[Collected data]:
____________________

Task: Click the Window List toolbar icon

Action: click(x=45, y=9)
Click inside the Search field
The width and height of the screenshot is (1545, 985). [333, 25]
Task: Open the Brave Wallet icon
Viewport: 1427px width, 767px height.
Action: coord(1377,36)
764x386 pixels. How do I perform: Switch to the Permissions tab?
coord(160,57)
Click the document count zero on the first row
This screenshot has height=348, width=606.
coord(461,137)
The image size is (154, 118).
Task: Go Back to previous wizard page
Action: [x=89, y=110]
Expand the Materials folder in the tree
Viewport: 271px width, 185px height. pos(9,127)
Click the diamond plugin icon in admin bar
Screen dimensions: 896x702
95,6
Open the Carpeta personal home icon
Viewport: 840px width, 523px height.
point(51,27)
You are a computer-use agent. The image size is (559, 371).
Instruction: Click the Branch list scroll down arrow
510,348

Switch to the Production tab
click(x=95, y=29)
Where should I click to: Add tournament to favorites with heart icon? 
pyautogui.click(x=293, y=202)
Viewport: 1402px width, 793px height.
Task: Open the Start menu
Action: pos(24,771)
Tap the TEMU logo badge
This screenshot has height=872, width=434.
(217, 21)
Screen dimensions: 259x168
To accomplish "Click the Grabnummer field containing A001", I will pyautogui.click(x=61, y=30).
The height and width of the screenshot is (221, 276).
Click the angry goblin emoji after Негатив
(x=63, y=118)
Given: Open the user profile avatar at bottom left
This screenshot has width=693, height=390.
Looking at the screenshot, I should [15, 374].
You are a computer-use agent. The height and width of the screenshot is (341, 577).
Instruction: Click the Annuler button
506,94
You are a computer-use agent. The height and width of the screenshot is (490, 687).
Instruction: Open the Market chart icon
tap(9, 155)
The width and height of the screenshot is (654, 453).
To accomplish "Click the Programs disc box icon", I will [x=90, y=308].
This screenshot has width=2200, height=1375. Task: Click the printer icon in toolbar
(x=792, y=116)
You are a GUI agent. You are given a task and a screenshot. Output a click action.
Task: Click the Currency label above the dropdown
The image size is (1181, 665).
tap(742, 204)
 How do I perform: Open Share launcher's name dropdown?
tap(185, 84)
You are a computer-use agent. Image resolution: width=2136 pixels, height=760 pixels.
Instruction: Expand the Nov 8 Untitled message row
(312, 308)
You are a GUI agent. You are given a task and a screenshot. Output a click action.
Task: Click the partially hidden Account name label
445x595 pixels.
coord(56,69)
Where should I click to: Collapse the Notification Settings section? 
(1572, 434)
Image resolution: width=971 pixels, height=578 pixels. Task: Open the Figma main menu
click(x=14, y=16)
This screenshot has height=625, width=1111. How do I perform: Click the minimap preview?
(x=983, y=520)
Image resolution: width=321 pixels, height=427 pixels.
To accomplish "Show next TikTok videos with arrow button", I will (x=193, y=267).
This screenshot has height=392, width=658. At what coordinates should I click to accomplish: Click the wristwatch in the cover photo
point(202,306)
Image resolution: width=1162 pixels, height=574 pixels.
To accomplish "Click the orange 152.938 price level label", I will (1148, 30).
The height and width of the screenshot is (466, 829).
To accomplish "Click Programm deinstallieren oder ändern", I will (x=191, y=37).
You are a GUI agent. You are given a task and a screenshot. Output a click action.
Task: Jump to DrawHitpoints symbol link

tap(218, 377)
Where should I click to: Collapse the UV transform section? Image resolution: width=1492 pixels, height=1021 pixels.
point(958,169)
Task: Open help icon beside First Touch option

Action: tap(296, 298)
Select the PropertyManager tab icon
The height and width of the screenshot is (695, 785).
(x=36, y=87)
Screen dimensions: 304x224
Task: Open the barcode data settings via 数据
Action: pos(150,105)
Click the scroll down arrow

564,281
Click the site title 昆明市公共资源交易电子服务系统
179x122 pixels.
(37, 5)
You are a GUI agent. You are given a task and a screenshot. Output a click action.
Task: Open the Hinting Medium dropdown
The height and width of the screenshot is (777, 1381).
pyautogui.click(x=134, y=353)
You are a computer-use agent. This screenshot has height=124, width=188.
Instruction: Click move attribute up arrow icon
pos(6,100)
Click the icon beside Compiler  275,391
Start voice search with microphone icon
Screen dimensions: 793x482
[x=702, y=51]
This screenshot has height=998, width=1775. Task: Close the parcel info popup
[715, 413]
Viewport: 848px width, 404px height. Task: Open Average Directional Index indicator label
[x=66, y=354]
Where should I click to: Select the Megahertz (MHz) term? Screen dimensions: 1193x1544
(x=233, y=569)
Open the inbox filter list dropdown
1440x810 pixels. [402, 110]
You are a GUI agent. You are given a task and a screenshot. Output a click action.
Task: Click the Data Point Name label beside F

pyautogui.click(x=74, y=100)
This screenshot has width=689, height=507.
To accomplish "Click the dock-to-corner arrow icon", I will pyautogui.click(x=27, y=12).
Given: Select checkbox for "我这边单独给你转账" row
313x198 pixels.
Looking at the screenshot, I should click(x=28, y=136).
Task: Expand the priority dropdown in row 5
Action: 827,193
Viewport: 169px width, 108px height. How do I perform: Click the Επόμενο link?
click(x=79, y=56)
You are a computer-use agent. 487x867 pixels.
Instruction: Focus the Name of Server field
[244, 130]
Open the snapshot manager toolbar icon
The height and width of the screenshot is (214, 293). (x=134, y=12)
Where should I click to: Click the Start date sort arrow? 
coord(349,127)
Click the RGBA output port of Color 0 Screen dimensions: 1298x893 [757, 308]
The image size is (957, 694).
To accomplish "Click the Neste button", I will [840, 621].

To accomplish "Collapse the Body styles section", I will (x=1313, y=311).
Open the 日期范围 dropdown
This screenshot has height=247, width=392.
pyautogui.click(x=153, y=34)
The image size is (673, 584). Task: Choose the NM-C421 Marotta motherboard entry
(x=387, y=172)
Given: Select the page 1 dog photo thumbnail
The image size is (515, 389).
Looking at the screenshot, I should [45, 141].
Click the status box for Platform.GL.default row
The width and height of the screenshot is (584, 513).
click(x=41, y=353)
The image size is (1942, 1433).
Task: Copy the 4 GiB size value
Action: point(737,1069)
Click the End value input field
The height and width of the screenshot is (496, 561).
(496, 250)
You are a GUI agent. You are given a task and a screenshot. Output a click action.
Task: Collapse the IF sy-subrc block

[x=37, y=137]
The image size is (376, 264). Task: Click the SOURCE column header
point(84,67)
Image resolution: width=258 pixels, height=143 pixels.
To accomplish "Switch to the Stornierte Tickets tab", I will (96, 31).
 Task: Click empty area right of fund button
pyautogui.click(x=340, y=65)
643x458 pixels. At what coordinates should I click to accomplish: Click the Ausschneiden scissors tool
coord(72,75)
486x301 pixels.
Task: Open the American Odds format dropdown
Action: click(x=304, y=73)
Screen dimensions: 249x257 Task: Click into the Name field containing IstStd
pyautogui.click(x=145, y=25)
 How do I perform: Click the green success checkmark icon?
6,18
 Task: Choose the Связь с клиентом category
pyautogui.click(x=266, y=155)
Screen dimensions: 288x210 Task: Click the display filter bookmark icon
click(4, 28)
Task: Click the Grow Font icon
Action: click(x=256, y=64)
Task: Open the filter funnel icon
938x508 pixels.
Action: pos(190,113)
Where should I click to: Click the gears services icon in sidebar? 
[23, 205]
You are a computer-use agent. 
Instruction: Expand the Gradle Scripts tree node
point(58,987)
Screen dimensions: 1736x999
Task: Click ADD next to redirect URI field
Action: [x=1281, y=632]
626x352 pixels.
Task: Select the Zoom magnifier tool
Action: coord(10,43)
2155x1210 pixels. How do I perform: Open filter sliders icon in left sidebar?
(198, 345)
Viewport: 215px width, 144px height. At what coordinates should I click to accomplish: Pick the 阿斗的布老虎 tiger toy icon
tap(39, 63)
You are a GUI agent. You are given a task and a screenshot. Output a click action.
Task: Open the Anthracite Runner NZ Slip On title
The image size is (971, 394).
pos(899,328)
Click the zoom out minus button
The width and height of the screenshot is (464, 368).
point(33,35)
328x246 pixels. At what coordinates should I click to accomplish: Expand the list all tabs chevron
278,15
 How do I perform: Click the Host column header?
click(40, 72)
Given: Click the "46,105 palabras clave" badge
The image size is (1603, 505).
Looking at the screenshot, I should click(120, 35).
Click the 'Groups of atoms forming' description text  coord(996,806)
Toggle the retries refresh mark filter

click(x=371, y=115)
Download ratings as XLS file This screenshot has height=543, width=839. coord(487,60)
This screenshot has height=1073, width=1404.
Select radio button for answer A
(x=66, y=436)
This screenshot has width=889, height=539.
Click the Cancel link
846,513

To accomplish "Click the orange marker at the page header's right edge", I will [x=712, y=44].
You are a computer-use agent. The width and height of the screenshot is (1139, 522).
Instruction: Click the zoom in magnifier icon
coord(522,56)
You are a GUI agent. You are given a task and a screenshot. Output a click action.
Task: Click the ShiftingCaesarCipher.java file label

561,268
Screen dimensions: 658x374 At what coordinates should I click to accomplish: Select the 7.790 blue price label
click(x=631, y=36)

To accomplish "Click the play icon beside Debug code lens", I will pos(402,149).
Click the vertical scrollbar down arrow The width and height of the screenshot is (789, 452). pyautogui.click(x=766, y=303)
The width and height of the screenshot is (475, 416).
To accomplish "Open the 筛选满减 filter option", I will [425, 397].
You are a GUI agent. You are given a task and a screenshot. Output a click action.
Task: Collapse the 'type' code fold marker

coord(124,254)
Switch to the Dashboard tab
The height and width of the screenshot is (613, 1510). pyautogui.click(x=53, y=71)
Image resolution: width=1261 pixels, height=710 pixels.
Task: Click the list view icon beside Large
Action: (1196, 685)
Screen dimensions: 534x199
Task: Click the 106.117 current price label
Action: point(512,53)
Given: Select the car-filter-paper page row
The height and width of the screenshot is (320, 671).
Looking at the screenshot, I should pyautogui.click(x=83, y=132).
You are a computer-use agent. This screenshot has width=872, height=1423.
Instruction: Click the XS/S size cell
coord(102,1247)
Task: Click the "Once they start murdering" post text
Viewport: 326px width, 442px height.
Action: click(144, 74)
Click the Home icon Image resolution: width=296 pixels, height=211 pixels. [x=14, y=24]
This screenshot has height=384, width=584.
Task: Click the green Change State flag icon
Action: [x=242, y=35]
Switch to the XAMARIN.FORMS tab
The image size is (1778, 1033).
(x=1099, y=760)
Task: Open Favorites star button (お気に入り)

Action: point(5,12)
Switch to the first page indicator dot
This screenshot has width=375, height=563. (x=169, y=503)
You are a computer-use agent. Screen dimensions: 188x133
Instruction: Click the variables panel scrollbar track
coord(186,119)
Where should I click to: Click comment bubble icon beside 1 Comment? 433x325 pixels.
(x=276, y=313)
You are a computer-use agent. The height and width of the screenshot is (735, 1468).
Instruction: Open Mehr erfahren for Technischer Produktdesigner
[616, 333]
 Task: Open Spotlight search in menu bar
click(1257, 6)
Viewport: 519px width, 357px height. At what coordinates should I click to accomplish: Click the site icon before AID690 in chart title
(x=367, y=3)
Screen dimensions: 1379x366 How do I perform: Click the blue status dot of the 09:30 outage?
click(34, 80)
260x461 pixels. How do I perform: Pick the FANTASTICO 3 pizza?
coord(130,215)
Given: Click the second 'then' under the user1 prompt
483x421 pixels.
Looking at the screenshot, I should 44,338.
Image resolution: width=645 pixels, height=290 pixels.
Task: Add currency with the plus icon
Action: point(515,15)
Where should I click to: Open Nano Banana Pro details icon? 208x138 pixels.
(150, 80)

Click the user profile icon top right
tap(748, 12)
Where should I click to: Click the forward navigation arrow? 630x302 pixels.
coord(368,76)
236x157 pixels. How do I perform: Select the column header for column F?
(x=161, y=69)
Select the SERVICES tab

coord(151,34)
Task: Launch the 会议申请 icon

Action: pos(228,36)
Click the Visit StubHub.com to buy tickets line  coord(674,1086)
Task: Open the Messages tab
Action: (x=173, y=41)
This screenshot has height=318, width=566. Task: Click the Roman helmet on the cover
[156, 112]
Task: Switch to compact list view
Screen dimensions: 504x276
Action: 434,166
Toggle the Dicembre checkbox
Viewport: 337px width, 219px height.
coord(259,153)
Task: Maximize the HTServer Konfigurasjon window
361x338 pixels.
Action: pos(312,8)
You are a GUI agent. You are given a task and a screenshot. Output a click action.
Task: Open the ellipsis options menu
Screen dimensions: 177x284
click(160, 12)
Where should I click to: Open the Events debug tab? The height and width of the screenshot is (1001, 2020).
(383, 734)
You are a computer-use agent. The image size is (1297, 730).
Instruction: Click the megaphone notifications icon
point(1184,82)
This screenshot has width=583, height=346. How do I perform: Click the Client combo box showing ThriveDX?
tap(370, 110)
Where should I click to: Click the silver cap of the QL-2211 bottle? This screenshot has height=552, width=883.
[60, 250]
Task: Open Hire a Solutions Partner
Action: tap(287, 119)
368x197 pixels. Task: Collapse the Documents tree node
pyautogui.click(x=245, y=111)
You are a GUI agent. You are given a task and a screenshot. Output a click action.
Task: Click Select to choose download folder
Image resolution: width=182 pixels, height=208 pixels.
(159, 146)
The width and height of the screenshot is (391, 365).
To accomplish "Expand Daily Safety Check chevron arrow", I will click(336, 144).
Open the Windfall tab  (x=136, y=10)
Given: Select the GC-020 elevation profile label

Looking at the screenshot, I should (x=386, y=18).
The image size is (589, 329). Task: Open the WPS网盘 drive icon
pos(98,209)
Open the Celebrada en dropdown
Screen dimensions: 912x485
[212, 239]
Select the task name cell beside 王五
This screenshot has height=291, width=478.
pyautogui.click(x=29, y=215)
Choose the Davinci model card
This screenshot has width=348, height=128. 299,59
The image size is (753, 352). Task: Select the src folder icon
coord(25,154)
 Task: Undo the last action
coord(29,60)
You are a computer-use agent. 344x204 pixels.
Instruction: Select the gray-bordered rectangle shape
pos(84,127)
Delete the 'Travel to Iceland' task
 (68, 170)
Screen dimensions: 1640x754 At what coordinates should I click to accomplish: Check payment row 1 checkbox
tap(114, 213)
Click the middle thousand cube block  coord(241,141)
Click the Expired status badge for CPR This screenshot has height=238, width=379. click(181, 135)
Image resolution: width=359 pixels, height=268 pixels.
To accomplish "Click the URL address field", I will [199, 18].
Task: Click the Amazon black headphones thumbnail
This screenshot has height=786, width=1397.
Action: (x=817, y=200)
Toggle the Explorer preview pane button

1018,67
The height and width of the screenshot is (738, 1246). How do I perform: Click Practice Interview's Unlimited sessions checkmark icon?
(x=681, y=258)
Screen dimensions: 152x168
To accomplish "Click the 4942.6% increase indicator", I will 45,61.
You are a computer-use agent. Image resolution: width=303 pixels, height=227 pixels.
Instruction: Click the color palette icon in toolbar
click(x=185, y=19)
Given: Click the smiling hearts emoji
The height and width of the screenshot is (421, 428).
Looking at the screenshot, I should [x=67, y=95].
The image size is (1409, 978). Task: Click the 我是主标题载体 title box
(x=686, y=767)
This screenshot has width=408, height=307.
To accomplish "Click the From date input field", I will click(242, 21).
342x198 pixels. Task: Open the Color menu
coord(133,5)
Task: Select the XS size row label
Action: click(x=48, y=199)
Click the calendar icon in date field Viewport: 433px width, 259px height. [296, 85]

____________________

[Work to complete]:
Please write out the items verbatim, starting with the line that contains "Task: Open Spotlight search in menu bar" and going on through the line that contains "Action: pos(228,36)", both lines included.

[Full answer]:
 Task: Open Spotlight search in menu bar
click(1257, 6)
Viewport: 519px width, 357px height. At what coordinates should I click to accomplish: Click the site icon before AID690 in chart title
(x=367, y=3)
Screen dimensions: 1379x366 How do I perform: Click the blue status dot of the 09:30 outage?
click(34, 80)
260x461 pixels. How do I perform: Pick the FANTASTICO 3 pizza?
coord(130,215)
Given: Click the second 'then' under the user1 prompt
483x421 pixels.
Looking at the screenshot, I should 44,338.
Image resolution: width=645 pixels, height=290 pixels.
Task: Add currency with the plus icon
Action: point(515,15)
Where should I click to: Open Nano Banana Pro details icon? 208x138 pixels.
(150, 80)

Click the user profile icon top right
tap(748, 12)
Where should I click to: Click the forward navigation arrow? 630x302 pixels.
coord(368,76)
236x157 pixels. How do I perform: Select the column header for column F?
(x=161, y=69)
Select the SERVICES tab

coord(151,34)
Task: Launch the 会议申请 icon

Action: pos(228,36)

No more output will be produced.